Maître chanteur sans vergogne, Wang Yao rencontre un jour une serveuse, Lichuan. Alors qu’il croit au départ pouvoir la dominer comme les autres, elle lui résiste vaillamment. Peu à peu, ils perdent tous les deux leur âme… "Je me suis toujours senti coupable, ajoute Liu Fen Dou. Ce sentiment de culpabilité m’a empoisonné l’existence. Je suis obsédé par la question de mon propre salut."

*"Wendy et Lucy"

Lors de la première mondiale de Wendy et Lucy dans une salle Debussy comble, la réalisatrice Kelly Reichardt a exprimé ses vifs remerciements envers le Festival de Cannes pour l’avoir sélectionnée au Certain Regard.

Adaptation de Train Choir de l’auteur Jon Raymond, ce film est un récit de voyage dans les grands espaces américains. Avec son chien, Wendy a pris la route pour l’Alaska dans l’espoir de trouver un petit boulot et de commencer une nouvelle vie. Lorsque sa voiture tombe en panne dans une ville de l’Oregon, leur mode de vie précaire semble s’écrouler tout à coup. Seul le gardien d'un supermarché se prend d'amitié pour elle et lui vient en aide.

*PRESENTATION DES COURTS METRAGES EN COMPETITION

En cette neuvième journée du Festival de Cannes ont été projetés les courts-métrages en Compétition. Un Jury international, présidé par le réalisateur taïwanais Hou Hsiao Hsien et composé de la cinéaste danoise Susanne Bier, de l'actrice française Marina Hands, du réalisateur français Olivier Assayas et du conservateur américain Laurence Kardish, remettra la Palme d'Or du court-métrage, lors de la Cérémonie de Clôture, à l'un des neuf films sélectionnés. Les festivaliers ont donc ainsi pu découvrir ce matin De moins en moins de Mélanie Laurent (France), Buen Viaje de Javier Palleiro et Guillermo Rocamora (Uruguay), 411-Z de Dániel Erdélyi (Hongrie), Jerrycan de Julius Avery (Australie), Megatron de Marian Crisan (Roumanie), El Deseo de Marie Benito (Mexique), My Rabit Hoppy d’Anthony Lucas (Australie), Smáfuglar de Rúnar Rúnarsson (Islande) et Love You More de Sam Taylor-Wood (Royaume-Uni).

*CANNES CLASSICS

Section également dédiée aux documentaires sur le cinéma, Cannes Classics a évoqué à 19h45 la vie des directeurs de la photographie László Kovács et Vilmos Zsigmond à travers la présentation de No Subtitles Necessary : László & Vilmos, un film de James Chressanthis qui retrace leur destin à partir de leur fuite de Hongrie en 1956, lors de l’invasion des troupes soviétiques.
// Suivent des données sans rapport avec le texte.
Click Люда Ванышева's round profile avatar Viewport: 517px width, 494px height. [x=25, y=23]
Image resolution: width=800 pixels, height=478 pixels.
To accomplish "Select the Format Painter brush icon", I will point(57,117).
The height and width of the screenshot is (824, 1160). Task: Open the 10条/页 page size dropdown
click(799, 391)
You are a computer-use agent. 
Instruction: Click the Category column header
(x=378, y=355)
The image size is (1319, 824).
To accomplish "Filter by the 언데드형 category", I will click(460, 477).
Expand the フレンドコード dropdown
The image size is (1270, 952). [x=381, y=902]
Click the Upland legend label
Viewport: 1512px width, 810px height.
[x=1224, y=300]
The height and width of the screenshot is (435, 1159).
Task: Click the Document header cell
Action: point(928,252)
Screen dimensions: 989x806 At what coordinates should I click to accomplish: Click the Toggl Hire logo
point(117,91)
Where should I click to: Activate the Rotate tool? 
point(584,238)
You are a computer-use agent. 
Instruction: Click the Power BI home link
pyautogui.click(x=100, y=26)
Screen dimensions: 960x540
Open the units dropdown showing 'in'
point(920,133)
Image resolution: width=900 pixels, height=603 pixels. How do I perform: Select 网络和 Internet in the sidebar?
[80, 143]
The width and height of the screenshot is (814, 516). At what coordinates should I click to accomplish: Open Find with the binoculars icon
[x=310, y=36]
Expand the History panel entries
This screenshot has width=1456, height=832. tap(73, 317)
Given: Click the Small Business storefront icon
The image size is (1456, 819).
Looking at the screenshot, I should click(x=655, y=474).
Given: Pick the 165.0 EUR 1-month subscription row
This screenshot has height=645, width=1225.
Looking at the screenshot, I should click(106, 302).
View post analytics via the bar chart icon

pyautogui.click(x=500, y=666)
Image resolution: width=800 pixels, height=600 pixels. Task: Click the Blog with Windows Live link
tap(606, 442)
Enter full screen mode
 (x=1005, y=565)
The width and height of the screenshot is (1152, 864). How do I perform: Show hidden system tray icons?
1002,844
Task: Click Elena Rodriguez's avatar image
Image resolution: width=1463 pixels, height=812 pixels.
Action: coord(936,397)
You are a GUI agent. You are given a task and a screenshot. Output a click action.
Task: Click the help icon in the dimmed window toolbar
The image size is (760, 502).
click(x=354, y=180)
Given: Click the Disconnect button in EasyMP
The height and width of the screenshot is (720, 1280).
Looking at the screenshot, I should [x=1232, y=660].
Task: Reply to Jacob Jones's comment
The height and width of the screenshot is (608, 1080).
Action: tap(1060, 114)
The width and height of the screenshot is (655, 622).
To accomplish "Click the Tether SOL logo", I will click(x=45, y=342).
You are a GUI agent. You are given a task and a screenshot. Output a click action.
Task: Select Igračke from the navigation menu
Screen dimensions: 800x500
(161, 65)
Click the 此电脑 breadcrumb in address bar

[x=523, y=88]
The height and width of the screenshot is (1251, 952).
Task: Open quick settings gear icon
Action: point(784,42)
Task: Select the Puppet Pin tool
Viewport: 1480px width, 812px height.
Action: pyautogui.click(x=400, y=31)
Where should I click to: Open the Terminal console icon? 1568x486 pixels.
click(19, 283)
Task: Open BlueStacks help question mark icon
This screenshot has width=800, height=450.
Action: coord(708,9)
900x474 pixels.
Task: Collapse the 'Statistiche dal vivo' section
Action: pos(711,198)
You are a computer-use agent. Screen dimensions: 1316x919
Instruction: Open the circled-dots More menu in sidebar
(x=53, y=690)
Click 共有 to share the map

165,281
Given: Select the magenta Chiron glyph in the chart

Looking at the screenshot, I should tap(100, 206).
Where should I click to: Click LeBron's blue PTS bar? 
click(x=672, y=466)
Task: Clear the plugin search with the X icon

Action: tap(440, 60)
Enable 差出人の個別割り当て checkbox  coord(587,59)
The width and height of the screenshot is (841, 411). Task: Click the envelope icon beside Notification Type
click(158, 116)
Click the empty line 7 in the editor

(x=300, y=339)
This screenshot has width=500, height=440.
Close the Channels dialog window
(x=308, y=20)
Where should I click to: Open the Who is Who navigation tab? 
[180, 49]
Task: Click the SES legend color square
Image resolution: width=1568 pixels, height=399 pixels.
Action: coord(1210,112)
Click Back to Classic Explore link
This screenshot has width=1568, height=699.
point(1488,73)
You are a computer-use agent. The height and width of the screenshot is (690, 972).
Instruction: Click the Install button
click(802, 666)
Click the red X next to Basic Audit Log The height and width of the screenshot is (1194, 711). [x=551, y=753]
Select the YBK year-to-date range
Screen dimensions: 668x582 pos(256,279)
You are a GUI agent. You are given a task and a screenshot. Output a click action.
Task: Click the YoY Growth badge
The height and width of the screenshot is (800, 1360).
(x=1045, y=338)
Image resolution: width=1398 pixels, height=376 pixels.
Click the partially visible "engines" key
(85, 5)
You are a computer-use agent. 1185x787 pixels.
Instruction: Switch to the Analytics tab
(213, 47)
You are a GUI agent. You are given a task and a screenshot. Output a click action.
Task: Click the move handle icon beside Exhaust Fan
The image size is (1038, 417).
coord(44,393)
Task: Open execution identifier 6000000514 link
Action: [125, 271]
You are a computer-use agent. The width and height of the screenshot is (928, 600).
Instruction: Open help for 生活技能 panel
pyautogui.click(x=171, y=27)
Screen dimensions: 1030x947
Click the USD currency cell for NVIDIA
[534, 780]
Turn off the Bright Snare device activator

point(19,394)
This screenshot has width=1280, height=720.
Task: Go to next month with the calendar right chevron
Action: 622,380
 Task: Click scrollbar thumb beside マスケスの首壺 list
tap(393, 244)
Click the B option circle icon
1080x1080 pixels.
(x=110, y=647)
Etudiants en cinéma à Budapest, ils filmèrent cet événement et sortirent clandestinement les bobines du pays. Réfugiés en Amérique, ils s’installèrent à Hollywood, où ils s’achetèrent une caméra 16mm pour tourner leurs premiers films. Ils travaillèrent par la suite sur des longs-métrages aussi remarquables que Easy Rider, On s’fait la valise, Docteur ? (pour László Kovács) ou encore La Porte du Paradis (pour Vilmos Zsigmond). Avant la projection du film, le cinéaste James Chressanthis a tenu à remercier le public d'être présent ainsi que son équipe de production tout en s'étonnant qu'un documentaire sur ces deux personnes n'ait pas vu le jour plus tôt.